=== DATA ===
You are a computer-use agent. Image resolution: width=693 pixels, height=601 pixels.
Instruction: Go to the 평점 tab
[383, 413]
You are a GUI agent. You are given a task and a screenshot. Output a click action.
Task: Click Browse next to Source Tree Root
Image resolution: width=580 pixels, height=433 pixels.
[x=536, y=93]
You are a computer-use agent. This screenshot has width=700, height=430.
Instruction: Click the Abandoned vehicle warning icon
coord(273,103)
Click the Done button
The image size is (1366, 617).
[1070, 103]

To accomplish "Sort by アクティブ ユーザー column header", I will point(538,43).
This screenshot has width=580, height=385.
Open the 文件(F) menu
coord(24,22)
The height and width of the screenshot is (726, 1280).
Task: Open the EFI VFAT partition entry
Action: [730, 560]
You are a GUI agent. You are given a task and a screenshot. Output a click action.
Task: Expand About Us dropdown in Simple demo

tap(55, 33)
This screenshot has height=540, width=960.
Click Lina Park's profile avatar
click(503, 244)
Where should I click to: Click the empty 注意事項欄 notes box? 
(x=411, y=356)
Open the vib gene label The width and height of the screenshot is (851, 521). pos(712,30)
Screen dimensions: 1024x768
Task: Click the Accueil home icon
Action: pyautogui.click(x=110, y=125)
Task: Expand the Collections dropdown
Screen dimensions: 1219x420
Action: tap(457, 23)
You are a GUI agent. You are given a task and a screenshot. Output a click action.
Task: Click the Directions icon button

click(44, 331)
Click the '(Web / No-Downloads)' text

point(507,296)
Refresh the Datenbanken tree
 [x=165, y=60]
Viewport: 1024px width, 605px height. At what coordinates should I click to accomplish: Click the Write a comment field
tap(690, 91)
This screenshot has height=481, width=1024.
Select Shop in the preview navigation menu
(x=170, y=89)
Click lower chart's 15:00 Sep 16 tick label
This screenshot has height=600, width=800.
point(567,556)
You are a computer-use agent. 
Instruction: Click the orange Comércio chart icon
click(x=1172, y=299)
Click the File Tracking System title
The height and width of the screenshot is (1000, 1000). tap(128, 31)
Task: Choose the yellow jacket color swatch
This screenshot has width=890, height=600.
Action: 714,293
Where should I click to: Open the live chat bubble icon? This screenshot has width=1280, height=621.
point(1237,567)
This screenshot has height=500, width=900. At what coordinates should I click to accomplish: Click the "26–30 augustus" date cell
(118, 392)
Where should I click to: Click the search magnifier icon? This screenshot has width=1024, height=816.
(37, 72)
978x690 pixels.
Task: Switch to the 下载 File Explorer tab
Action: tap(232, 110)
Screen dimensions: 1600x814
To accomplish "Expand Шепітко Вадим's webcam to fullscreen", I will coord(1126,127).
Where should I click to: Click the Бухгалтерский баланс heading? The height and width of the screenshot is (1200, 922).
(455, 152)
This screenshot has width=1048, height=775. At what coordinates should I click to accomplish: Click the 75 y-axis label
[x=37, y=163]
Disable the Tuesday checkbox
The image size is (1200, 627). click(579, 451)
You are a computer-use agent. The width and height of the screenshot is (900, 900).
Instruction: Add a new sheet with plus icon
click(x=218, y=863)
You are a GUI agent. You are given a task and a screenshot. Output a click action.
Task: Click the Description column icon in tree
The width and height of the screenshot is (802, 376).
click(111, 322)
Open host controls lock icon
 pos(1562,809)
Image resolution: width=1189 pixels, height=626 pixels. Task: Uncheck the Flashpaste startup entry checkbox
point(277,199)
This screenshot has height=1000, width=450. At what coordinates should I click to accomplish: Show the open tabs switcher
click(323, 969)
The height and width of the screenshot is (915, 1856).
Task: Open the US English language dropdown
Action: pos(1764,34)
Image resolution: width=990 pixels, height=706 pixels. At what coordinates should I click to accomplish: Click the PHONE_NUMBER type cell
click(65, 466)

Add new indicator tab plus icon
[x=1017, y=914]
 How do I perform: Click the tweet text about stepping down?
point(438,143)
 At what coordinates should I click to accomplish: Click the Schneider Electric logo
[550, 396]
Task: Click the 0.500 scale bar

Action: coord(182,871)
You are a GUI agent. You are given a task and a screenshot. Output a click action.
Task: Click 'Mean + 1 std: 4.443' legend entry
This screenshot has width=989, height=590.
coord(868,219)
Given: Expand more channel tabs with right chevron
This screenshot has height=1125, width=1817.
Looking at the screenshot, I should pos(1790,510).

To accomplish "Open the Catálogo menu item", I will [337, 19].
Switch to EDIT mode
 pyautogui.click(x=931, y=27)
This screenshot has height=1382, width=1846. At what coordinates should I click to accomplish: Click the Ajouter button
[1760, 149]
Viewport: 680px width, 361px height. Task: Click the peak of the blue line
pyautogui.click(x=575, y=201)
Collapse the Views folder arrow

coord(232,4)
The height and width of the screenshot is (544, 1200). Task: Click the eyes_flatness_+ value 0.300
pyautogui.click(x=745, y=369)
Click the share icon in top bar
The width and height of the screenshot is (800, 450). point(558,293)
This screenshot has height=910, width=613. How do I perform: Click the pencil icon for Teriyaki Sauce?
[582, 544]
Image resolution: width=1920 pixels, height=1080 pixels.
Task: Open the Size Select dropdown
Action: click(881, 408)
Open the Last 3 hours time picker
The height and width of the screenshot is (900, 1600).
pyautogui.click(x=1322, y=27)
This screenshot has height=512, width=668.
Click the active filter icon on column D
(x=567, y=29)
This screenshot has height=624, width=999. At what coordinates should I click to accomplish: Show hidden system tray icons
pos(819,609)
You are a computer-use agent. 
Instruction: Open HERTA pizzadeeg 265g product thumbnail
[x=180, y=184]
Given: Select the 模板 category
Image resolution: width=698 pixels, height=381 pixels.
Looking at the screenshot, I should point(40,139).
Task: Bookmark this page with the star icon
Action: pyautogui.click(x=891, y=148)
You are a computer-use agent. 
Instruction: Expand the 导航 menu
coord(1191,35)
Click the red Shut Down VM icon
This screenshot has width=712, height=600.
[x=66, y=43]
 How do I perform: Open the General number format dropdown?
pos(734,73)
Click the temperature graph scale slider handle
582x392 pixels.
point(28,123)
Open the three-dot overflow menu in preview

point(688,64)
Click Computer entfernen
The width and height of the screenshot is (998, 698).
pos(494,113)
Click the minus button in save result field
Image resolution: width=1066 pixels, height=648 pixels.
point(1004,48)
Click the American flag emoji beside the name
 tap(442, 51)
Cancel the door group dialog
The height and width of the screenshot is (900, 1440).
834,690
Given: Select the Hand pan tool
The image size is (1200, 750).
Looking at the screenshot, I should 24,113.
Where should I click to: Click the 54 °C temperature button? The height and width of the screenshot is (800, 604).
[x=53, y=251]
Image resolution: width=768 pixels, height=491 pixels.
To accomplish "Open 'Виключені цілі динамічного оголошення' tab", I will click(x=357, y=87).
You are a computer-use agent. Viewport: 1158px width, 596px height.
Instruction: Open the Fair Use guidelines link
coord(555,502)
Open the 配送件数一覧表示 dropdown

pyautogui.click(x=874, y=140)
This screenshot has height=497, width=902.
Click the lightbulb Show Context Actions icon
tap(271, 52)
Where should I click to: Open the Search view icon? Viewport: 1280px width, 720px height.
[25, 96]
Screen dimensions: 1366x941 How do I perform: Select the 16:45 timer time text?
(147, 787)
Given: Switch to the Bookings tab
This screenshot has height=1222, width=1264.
===
EXERCISE:
Copy the listing in full, and keep every word exactly as it is.

RESULT:
You are a computer-use agent. Image resolution: width=693 pixels, height=601 pixels.
Instruction: Go to the 평점 tab
[383, 413]
You are a GUI agent. You are given a task and a screenshot. Output a click action.
Task: Click Browse next to Source Tree Root
Image resolution: width=580 pixels, height=433 pixels.
[x=536, y=93]
You are a computer-use agent. This screenshot has width=700, height=430.
Instruction: Click the Abandoned vehicle warning icon
coord(273,103)
Click the Done button
The image size is (1366, 617).
[1070, 103]

To accomplish "Sort by アクティブ ユーザー column header", I will point(538,43).
This screenshot has width=580, height=385.
Open the 文件(F) menu
coord(24,22)
The height and width of the screenshot is (726, 1280).
Task: Open the EFI VFAT partition entry
Action: [730, 560]
You are a GUI agent. You are given a task and a screenshot. Output a click action.
Task: Expand About Us dropdown in Simple demo

tap(55, 33)
This screenshot has height=540, width=960.
Click Lina Park's profile avatar
click(503, 244)
Where should I click to: Click the empty 注意事項欄 notes box? 
(x=411, y=356)
Open the vib gene label The width and height of the screenshot is (851, 521). pos(712,30)
Screen dimensions: 1024x768
Task: Click the Accueil home icon
Action: pyautogui.click(x=110, y=125)
Task: Expand the Collections dropdown
Screen dimensions: 1219x420
Action: tap(457, 23)
You are a GUI agent. You are given a task and a screenshot. Output a click action.
Task: Click the Directions icon button

click(44, 331)
Click the '(Web / No-Downloads)' text

point(507,296)
Refresh the Datenbanken tree
 [x=165, y=60]
Viewport: 1024px width, 605px height. At what coordinates should I click to accomplish: Click the Write a comment field
tap(690, 91)
This screenshot has height=481, width=1024.
Select Shop in the preview navigation menu
(x=170, y=89)
Click lower chart's 15:00 Sep 16 tick label
This screenshot has height=600, width=800.
point(567,556)
You are a computer-use agent. 
Instruction: Click the orange Comércio chart icon
click(x=1172, y=299)
Click the File Tracking System title
The height and width of the screenshot is (1000, 1000). tap(128, 31)
Task: Choose the yellow jacket color swatch
This screenshot has width=890, height=600.
Action: 714,293
Where should I click to: Open the live chat bubble icon? This screenshot has width=1280, height=621.
point(1237,567)
This screenshot has height=500, width=900. At what coordinates should I click to accomplish: Click the "26–30 augustus" date cell
(118, 392)
Where should I click to: Click the search magnifier icon? This screenshot has width=1024, height=816.
(37, 72)
978x690 pixels.
Task: Switch to the 下载 File Explorer tab
Action: tap(232, 110)
Screen dimensions: 1600x814
To accomplish "Expand Шепітко Вадим's webcam to fullscreen", I will coord(1126,127).
Where should I click to: Click the Бухгалтерский баланс heading? The height and width of the screenshot is (1200, 922).
(455, 152)
This screenshot has width=1048, height=775. At what coordinates should I click to accomplish: Click the 75 y-axis label
[x=37, y=163]
Disable the Tuesday checkbox
The image size is (1200, 627). click(579, 451)
You are a computer-use agent. The width and height of the screenshot is (900, 900).
Instruction: Add a new sheet with plus icon
click(x=218, y=863)
You are a GUI agent. You are given a task and a screenshot. Output a click action.
Task: Click the Description column icon in tree
The width and height of the screenshot is (802, 376).
click(111, 322)
Open host controls lock icon
 pos(1562,809)
Image resolution: width=1189 pixels, height=626 pixels. Task: Uncheck the Flashpaste startup entry checkbox
point(277,199)
This screenshot has height=1000, width=450. At what coordinates should I click to accomplish: Show the open tabs switcher
click(323, 969)
The height and width of the screenshot is (915, 1856).
Task: Open the US English language dropdown
Action: pos(1764,34)
Image resolution: width=990 pixels, height=706 pixels. At what coordinates should I click to accomplish: Click the PHONE_NUMBER type cell
click(65, 466)

Add new indicator tab plus icon
[x=1017, y=914]
 How do I perform: Click the tweet text about stepping down?
point(438,143)
 At what coordinates should I click to accomplish: Click the Schneider Electric logo
[550, 396]
Task: Click the 0.500 scale bar

Action: coord(182,871)
You are a GUI agent. You are given a task and a screenshot. Output a click action.
Task: Click 'Mean + 1 std: 4.443' legend entry
This screenshot has width=989, height=590.
coord(868,219)
Given: Expand more channel tabs with right chevron
This screenshot has height=1125, width=1817.
Looking at the screenshot, I should pos(1790,510).

To accomplish "Open the Catálogo menu item", I will [337, 19].
Switch to EDIT mode
 pyautogui.click(x=931, y=27)
This screenshot has height=1382, width=1846. At what coordinates should I click to accomplish: Click the Ajouter button
[1760, 149]
Viewport: 680px width, 361px height. Task: Click the peak of the blue line
pyautogui.click(x=575, y=201)
Collapse the Views folder arrow

coord(232,4)
The height and width of the screenshot is (544, 1200). Task: Click the eyes_flatness_+ value 0.300
pyautogui.click(x=745, y=369)
Click the share icon in top bar
The width and height of the screenshot is (800, 450). point(558,293)
This screenshot has height=910, width=613. How do I perform: Click the pencil icon for Teriyaki Sauce?
[582, 544]
Image resolution: width=1920 pixels, height=1080 pixels.
Task: Open the Size Select dropdown
Action: click(881, 408)
Open the Last 3 hours time picker
The height and width of the screenshot is (900, 1600).
pyautogui.click(x=1322, y=27)
This screenshot has height=512, width=668.
Click the active filter icon on column D
(x=567, y=29)
This screenshot has height=624, width=999. At what coordinates should I click to accomplish: Show hidden system tray icons
pos(819,609)
You are a computer-use agent. 
Instruction: Open HERTA pizzadeeg 265g product thumbnail
[x=180, y=184]
Given: Select the 模板 category
Image resolution: width=698 pixels, height=381 pixels.
Looking at the screenshot, I should point(40,139).
Task: Bookmark this page with the star icon
Action: pyautogui.click(x=891, y=148)
You are a computer-use agent. 
Instruction: Expand the 导航 menu
coord(1191,35)
Click the red Shut Down VM icon
This screenshot has width=712, height=600.
[x=66, y=43]
 How do I perform: Open the General number format dropdown?
pos(734,73)
Click the temperature graph scale slider handle
582x392 pixels.
point(28,123)
Open the three-dot overflow menu in preview

point(688,64)
Click Computer entfernen
The width and height of the screenshot is (998, 698).
pos(494,113)
Click the minus button in save result field
Image resolution: width=1066 pixels, height=648 pixels.
point(1004,48)
Click the American flag emoji beside the name
 tap(442, 51)
Cancel the door group dialog
The height and width of the screenshot is (900, 1440).
834,690
Given: Select the Hand pan tool
The image size is (1200, 750).
Looking at the screenshot, I should 24,113.
Where should I click to: Click the 54 °C temperature button? The height and width of the screenshot is (800, 604).
[x=53, y=251]
Image resolution: width=768 pixels, height=491 pixels.
To accomplish "Open 'Виключені цілі динамічного оголошення' tab", I will click(x=357, y=87).
You are a computer-use agent. Viewport: 1158px width, 596px height.
Instruction: Open the Fair Use guidelines link
coord(555,502)
Open the 配送件数一覧表示 dropdown

pyautogui.click(x=874, y=140)
This screenshot has height=497, width=902.
Click the lightbulb Show Context Actions icon
tap(271, 52)
Where should I click to: Open the Search view icon? Viewport: 1280px width, 720px height.
[25, 96]
Screen dimensions: 1366x941 How do I perform: Select the 16:45 timer time text?
(147, 787)
Given: Switch to the Bookings tab
This screenshot has height=1222, width=1264.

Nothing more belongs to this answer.